* _EXERCISE DETAILS_
Every entry is to be transcribed as it stands. Images stay out.

* _RECORDS FOR THIS EXERCISE_
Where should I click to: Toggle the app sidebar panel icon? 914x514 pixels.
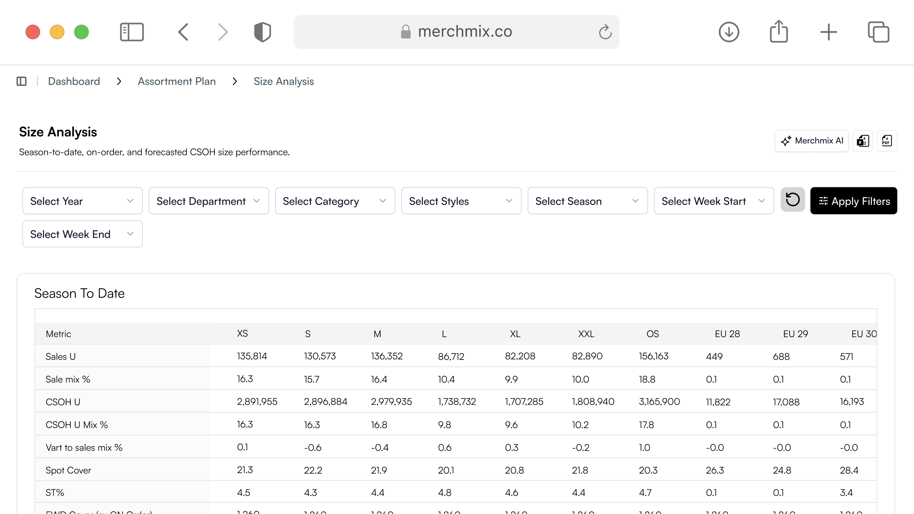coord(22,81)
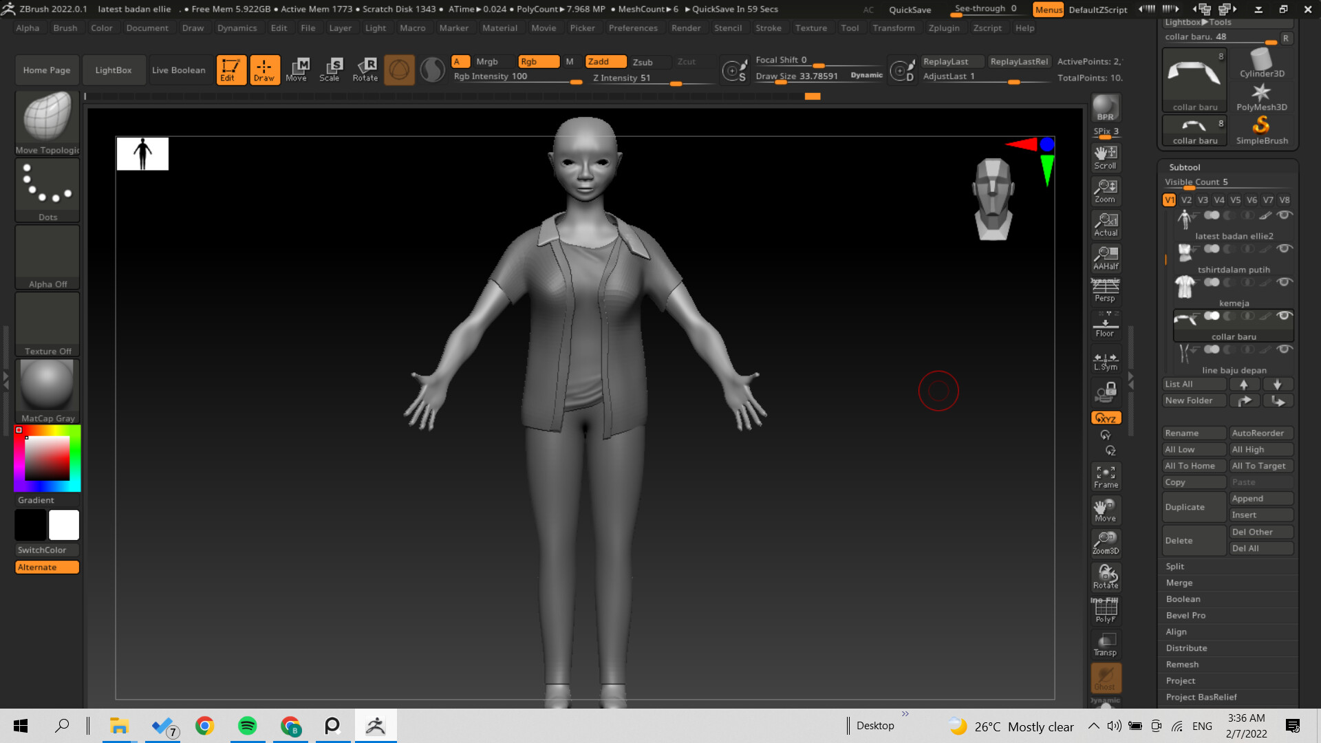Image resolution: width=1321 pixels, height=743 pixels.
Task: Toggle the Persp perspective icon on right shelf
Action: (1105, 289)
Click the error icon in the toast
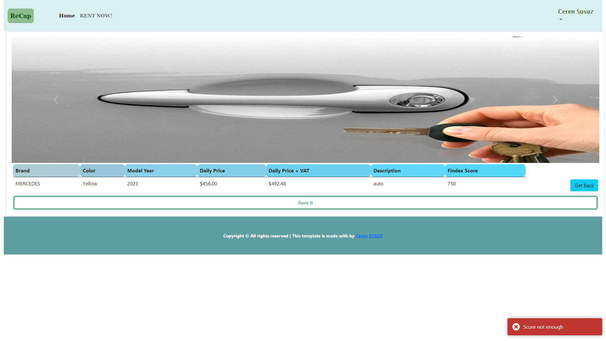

* _SOLUTION TO THIS TASK_
Where should I click to: Toggle the app sidebar panel icon? 914x514 pixels.
coord(22,81)
Image resolution: width=1321 pixels, height=743 pixels.
Task: Toggle the Persp perspective icon on right shelf
Action: (1105, 289)
Click the error icon in the toast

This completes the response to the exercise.